Standing In The Breach - Jackson Browne
Inside
Produced by Jackson Browne and Paul Dieter
Released 7th October 2014
US Chart #15
UK Chart #31
For some bizzare reason I had assumed that I had posted a piece on here regarding the 14th Studio Album release by Jackson Browne but checking back I realize I hadn't. I had better correct that mistake today as it is a year ago today that it was released.
I do remember chatting with a few people about the album when it came out and enthusing about the quality of it and especially of the title track. So I'm not sure how it escaped being written about then.
Harry Mulligan of Louder than War wrote an absolutely glowing review of the album and there's a link at the bottom of the page to it that's worth checking out. He sums up in much better words then I ever could about how cool this album is.
The interview below, filmed in Germany last year after the album had come out and he was touring, gives some wonderful insight into his process of writing and putting this album together and if you have 37 mins of free time I would encourage you to watch it.
Standing In The Breach as mentioned above his the 14th Studio Album from Jackson Browne and his first since Time The Conquerer (2008), there has been a live album in 2010, Love Is Strange: En Vivo Con Tino, but this had actually been recorded in 2006.
Of the ten songs (that's all he wrote for the album and no more - so no possibility of a Deluxe Edition appearing anytime!) Browne wrote eight. The two he didn't are most interesting indeed. 'You Know The Night' was an unreleased song by Woody Guthrie (but as Browne explains in the interview it was actually a long letter from Guthrie to his beloved, that he then turned into a song) and the other 'Walls and Doors' was the translation of a Cuban song by Carlos Varela (who had played with Browne before) which is quite extraordinary.

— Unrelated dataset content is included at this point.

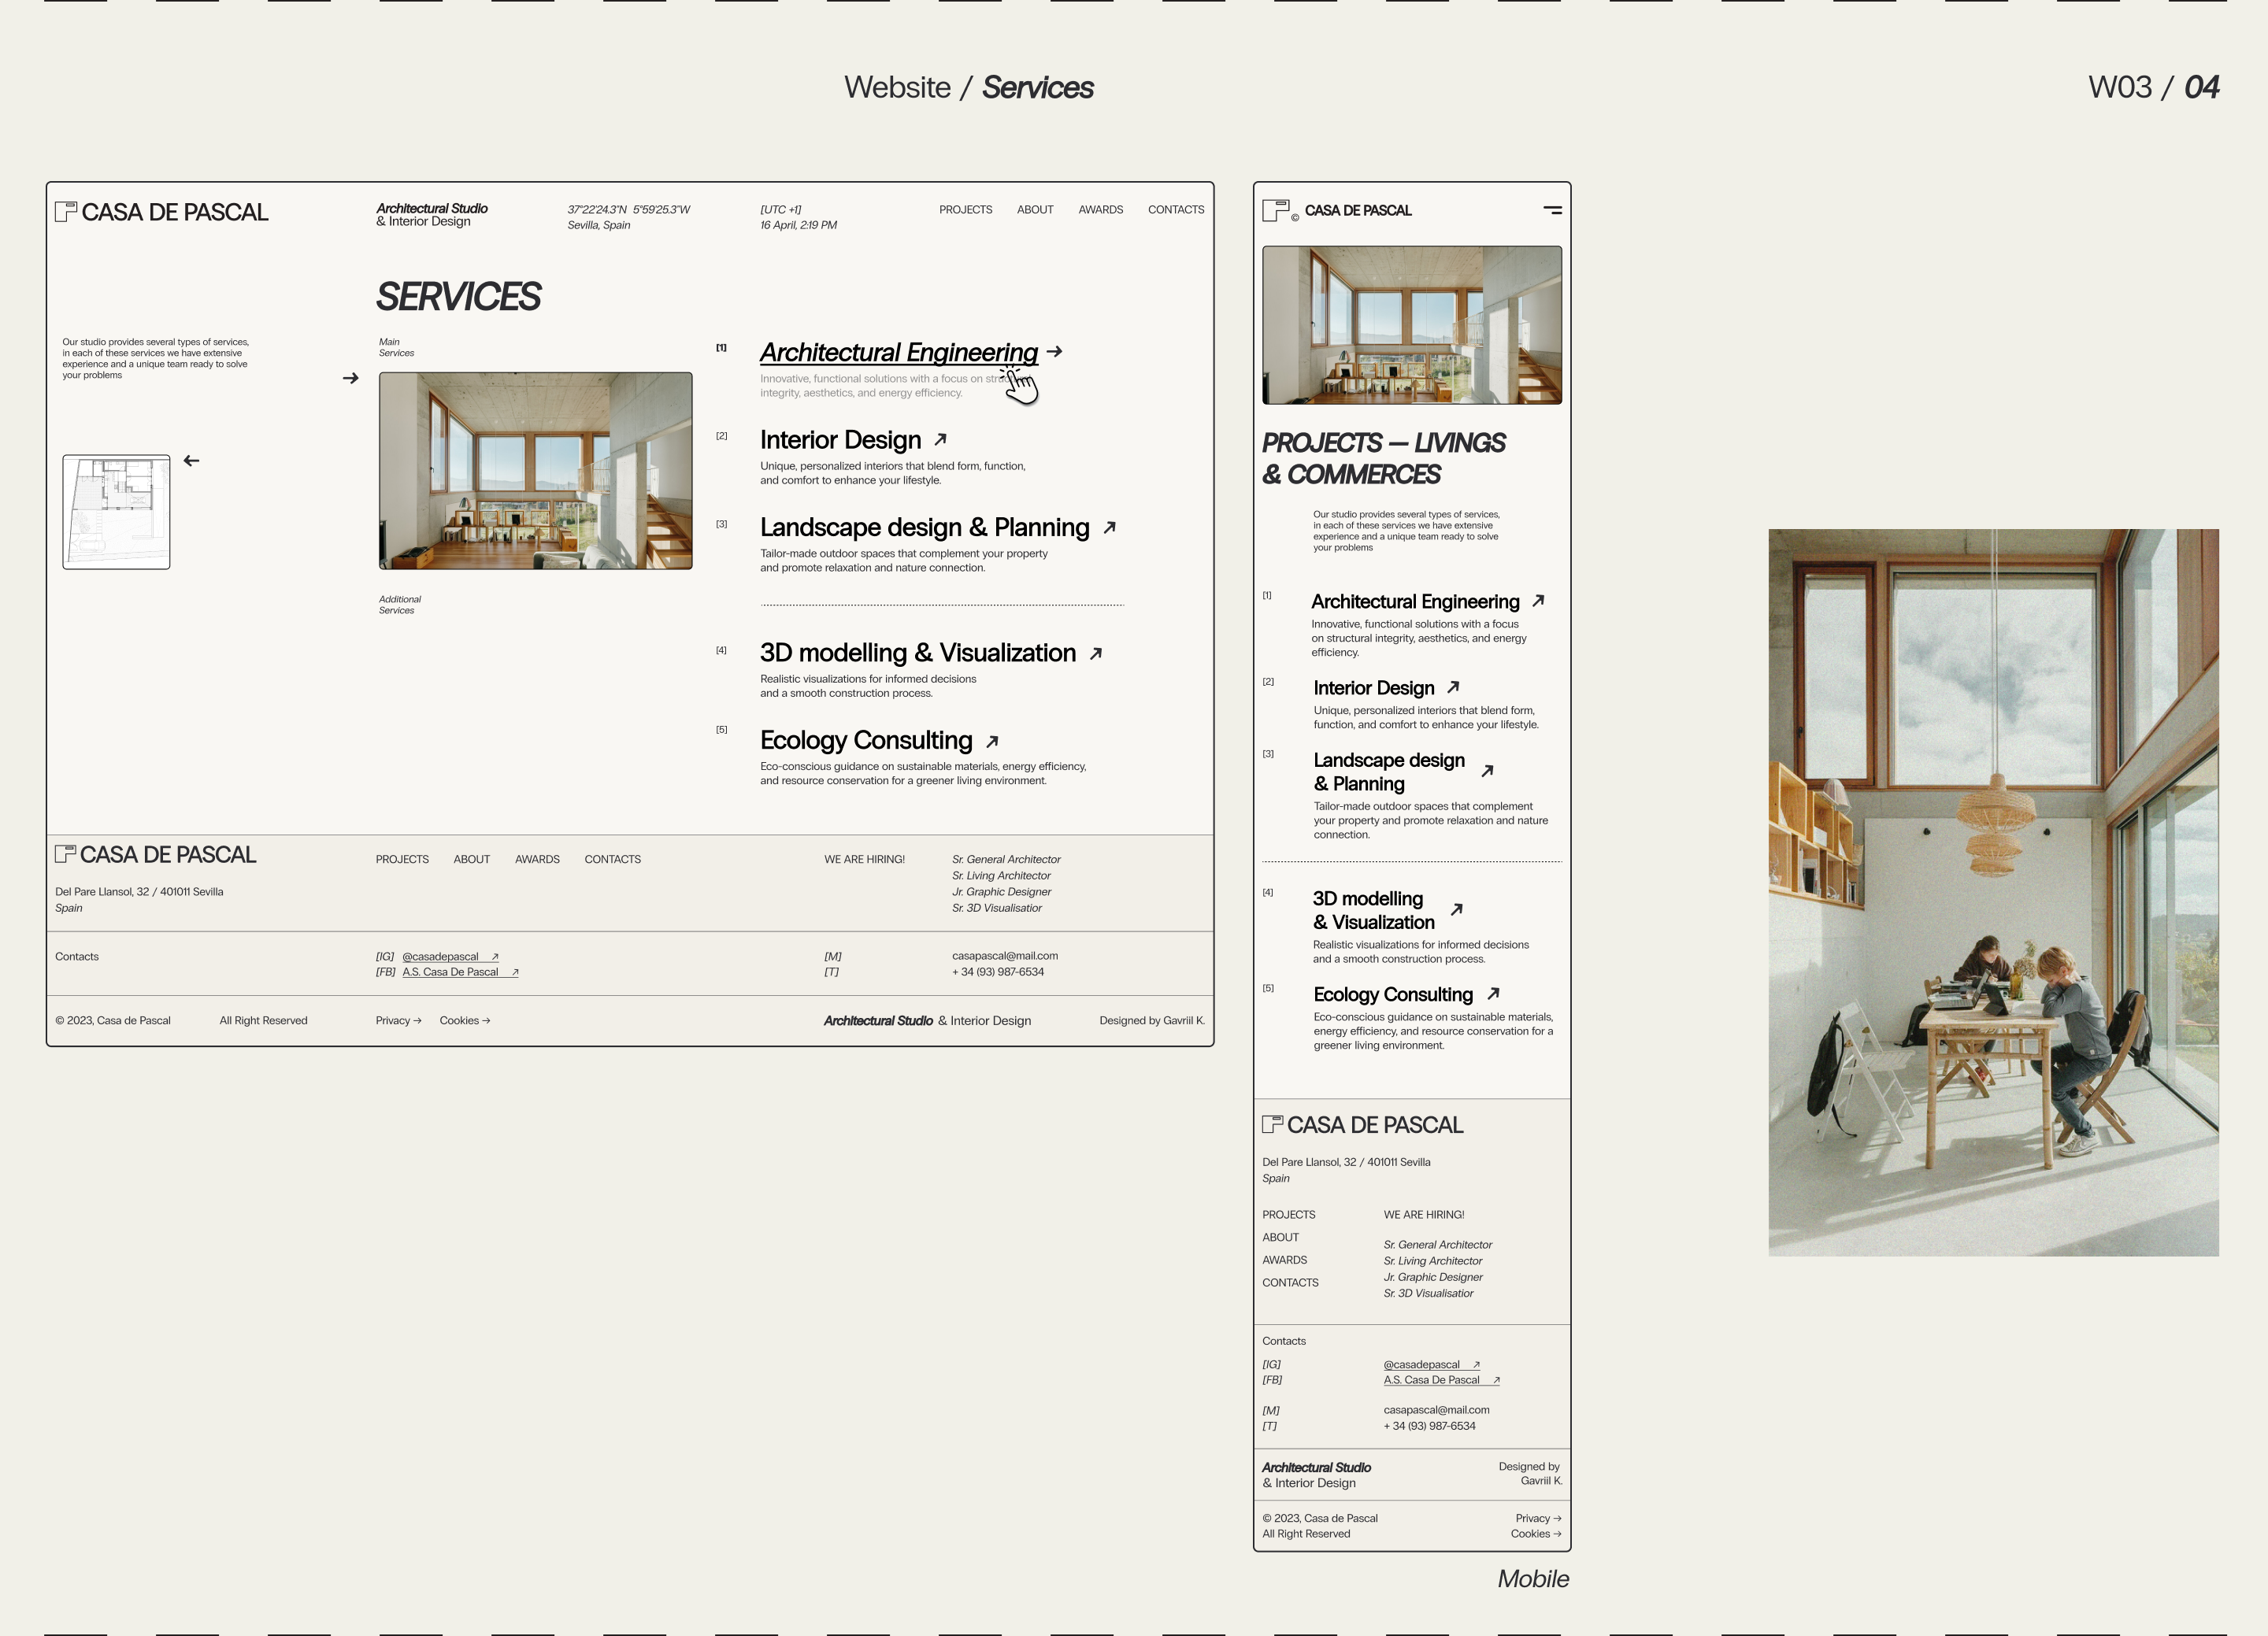Screen dimensions: 2268x1636
Task: Click the mobile header logo icon
Action: click(1276, 210)
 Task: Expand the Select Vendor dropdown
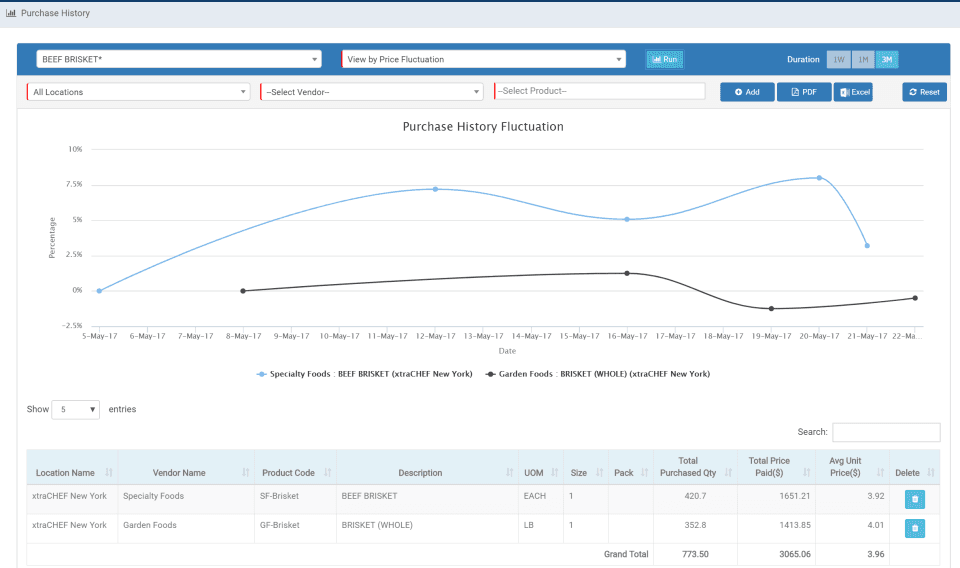[372, 92]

Jackson Browne has been known for many years to be quite political and 'Which Side' is probably the most overtly political song on the album as he takes a dig at Republican Politics that is guided only by money, the wrecking of planet earth is also in there (a theme that Jackson Browne has for many years passionately spoken against). This one and the title track are probably my favourites on the album (though Walls and Doors is also worth the price of the album).
As you will gather from many of the posts on this blog I am quite partial to crashing guitars and pounding drums, but sometimes it's just good to quieten the mood a little and reflect on gentleness and great songwriting. This is one of the albums I turn to for that. A year on it still sounds brilliant I think.